• [Goals]
a - Please rewrite the paragraph of the file-type aggregation question below that begins "and the results were correct as expected" in fewer words.
b - Answer these from the file-type aggregation question below, one line each:
(i) What "size" value is set in the first aggregation query?
(ii) How many total hits does the first aggregation result report?
(iii) What doc count does XML show when the aggregation is run again?
c - Resume the file-type aggregation question below, carrying on from its final sentence.
-------- Page extract
Reputation: 1958
I have a field that store array of strings. different documents hold different set of strings.
ex: "ftypes": ["PDF", "TXT", "XML"]
now I used this aggregation query to analyze each file type usage.
{
"aggs": {
"list": {
"terms": {
"field": "ftypes",
"min_doc_count": 0,
"size": 100000
}
}
}
}
result ==>
{
"took": 11,
"timed_out": false,
"_shards": {
"total": 5,
"successful": 5,
"skipped": 0,
"failed": 0
},
"hits": {
"total": 137265,
"max_score": 0.0,
"hits": []
},
"aggregations": {
"list": {
"doc_count_error_upper_bound": 0,
"sum_other_doc_count": 0,
"buckets": [
{
"key": "PDF",
"doc_count": 134475
},
{
"key": "TXT",
"doc_count": 21312
},
{
"key": "XML",
"doc_count": 6597
},
{
"key": "JPG",
"doc_count": 1233
}
]
}
}
}
and the results were correct as expected. but recently I've updated this field after removing XML file support. so non of the doc has file type XML. i can confirm that from this query.
{
"query": {
"terms": {
"ftypes": ["XML"]
}
}
}
result ===>
{
"took": 1,
"timed_out": false,
"_shards": {
"total": 5,
"successful": 5,
"skipped": 0,
"failed": 0
},
"hits": {
"total": 0,
"max_score": null,
"hits": []
}
}
total hits count is zero. strange thing is when I do the above aggregation query again yet I can see XML as a term. doc count is zero.
{
"took": 11,
"timed_out": false,
"_shards": {
"total": 5,
"successful": 5,
"skipped": 0,
"failed": 0
},
"hits": {
"total": 137265,
"max_score": 0.0,
"hits": []
},
"aggregations": {
"list": {
"doc_count_error_upper_bound": 0,
"sum_other_doc_count": 0,
"buckets": [
{
"key": "PDF",
"doc_count": 134475
},
{
"key": "TXT",
"doc_count": 21312
},
{
"key": "JPG",
"doc_count": 1233
},
{
"key": "XML",
"doc_count": 0
}
]
}
}
}
where is this XML term is now coming from if it does not exists on any document?. is there are any cache that i need to remove?
----------------
-------- Supplied records
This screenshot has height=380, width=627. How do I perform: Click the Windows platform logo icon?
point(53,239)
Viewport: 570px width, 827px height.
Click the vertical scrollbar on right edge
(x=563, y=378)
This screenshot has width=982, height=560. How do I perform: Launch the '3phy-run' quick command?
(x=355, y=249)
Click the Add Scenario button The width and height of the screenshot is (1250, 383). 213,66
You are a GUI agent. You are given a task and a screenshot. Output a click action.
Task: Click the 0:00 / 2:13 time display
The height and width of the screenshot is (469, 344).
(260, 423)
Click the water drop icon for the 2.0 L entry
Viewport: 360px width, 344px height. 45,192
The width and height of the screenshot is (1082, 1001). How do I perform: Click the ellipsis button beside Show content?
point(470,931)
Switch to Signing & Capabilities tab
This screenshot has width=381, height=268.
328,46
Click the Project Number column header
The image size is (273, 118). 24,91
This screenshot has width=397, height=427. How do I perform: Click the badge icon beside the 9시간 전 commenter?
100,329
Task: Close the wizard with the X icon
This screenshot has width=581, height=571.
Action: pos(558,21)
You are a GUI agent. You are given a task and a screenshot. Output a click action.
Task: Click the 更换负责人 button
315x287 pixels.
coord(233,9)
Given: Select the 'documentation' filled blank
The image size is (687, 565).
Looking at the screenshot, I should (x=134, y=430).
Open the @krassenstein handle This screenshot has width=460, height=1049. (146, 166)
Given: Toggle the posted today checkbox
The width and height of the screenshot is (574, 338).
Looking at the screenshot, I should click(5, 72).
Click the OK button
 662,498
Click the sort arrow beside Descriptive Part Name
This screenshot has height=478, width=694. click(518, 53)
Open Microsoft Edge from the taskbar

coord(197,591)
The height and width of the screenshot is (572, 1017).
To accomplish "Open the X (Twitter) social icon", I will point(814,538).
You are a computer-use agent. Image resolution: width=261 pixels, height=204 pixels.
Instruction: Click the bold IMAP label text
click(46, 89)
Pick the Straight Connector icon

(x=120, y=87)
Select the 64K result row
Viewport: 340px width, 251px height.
----------------
• [Task-by-task outputs]
a - The results matched expectations. The field was later updated to drop XML file support, so no document holds the XML file type anymore, and a query confirms this.

b -
(i) 100000
(ii) 137265
(iii) 0

c -
Upvotes: 1
Views: 924
Reputation: 22974
I suggest you to refer this
ES uses Lucene under the hood. They are called ghost terms
. Here, XML
is a ghost term in the index.
Aggregate term statistics, used for query scoring, will still reflect deleted terms and documents. When a merge completes, the term statistics will suddenly jump closer to their true values, changing hit scores. In practice this impact is minor, unless the deleted documents had divergent statistics from the rest of the index.
All subsequent searches simply skip any deleted documents. It is not until segments are merged that the bytes consumed by deleted documents are reclaimed. Likewise, any terms that occur only in deleted documents (ghost terms) are not removed until merge.
The link has enough reasons for this process.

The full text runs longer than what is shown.